Aymenn Cevad El Tamimi ise, HTŞ’nin Suriye topraklarını başka ülkelere karşı cihatçı faaliyetler için kullandırmayacağı sözünü uygulamanın zor olabileceğini ifade etti ve şunları söyledi:
“Örneğin HTŞ liderliği Suriye’deki diğer mezheplere karşı daha uzlaştırıcı bir yaklaşım sergilemeye çalışıyor ancak Alevi karşıtı, Şii karşıtı, Hristiyan karşıtı insanların saldırı düzenlemesini engelleyebiliyor mu? Tam olarak değil. Yabancı ülkelerdeki kaygılar da Türk ya da başka bir ülkeden cihatçılarla ilgili olsun aynı sorun.”
Tamimi, HTŞ’nin Türkiye ile iyi ilişkilerine dikkat edeceği ve bu yüzden bu konuda dikkatli olmak isteyeceği kanısında:
“HTŞ de diğer cihatçılar gibi Türk hükümetini ve Türk ordusunu geçmişte mürted (İslâm dininden çıkan Müslüman) olarak gördü. Ancak Türkiye’nin Suriye’ye daha fazla müdahil olmasıyla görüşlerini değiştirdiler. Türkiye ile bir birlik kurmak istediler.
Bu yüzden örneğin geçmişte kuzeyde Ebu Bekir Sıddık’ın Yardımcıları Serriyesi gibi gruplar Türk ordusuna saldırırken HTŞ bu grupların üstüne gidip, tutuklamalar yaptı. Dolayısıyla Erdoğan hükümetini sevmeseler de Türkiye’yi HTŞ ve Suriye’deki Müslümanların çıkarları açısından stratejik bir müttefik olarak gördüklerinden, Türk cihatçıları da çok daha fazla bu çizgiye getirebilirler.”
Haklarındaki davalar ne olacak?
Dönmeleri halinde hakkında arama kararı olanların direkt gözaltına alınıp yargı süreçlerinin başlaması bekleniyor.
Ancak Suriye’deki yeni durum, ortak köklere sahip farklı örgütlerle ilgili soruşturmaları karmaşık bir hale getirmiş durumda.

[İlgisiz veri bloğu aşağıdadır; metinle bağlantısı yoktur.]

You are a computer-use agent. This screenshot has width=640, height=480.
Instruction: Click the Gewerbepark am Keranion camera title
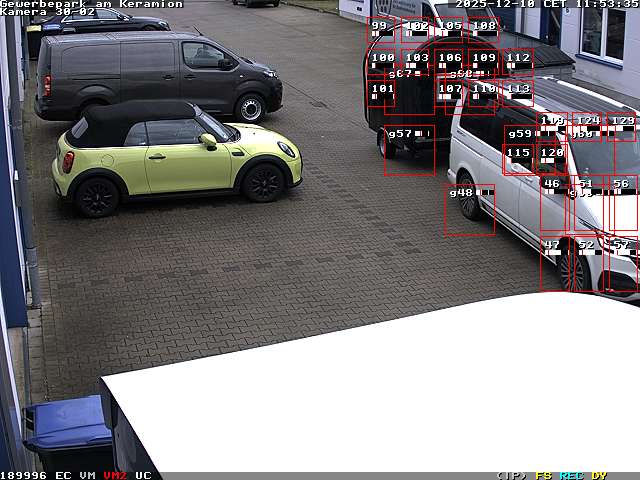click(91, 4)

Cihatçı örgütlerle ilişkili birçok davaya bakan avukat Onur Güler, haklarında süren davalardan arama kararı bulunanlar varsa bu isimlerin ülkeye girdiği gibi gözaltına alınacakları ve haklarında yargı süreci başlayacağını belirtti.
Güler HTŞ’nin; El Kaide, Nusra Cephesi, Şam’ın Fethi Cephesi gibi oluşumların mutasyonuyla günümüze geldiğini belirtiyor ve bunun hukuki açıdan da politik açıdan karmaşık bir manzara oluşturduğuna dikkat çekti.
Güler, hukuki açıdan ortaya çıkan görüntüye dair şunları belirtti:
“HTŞ 2018’de Türkiye tarafından terör örgüt olarak ilan edildikten sonra HTŞ, Nusra Cephesi, Şam’ın Fethi Cephesi diye üçlü bir kategorizasyonla iddianameler yazılmaya başlandı.
Aranan kişiler eğer Türkiye’ye gelirse bence şöyle bir manzara olacak. Yargı aktörleri büyük ihtimalle HTŞ kısmını kaale almayacak. Eski El Kaide faaliyetlerine bakacaklar. HTŞ dediğimiz örgüte giren bir kişi büyük ihtimalle zaten El Kaide geçmişi olan, Nusra Cephesi geçmişi olan bir kişi olduğu için hukuki açıdan HTŞ’nin terör listesinden çıkartılması durumu, buradaki bütün sanıkların lehine bir sonuç doğurmaz.”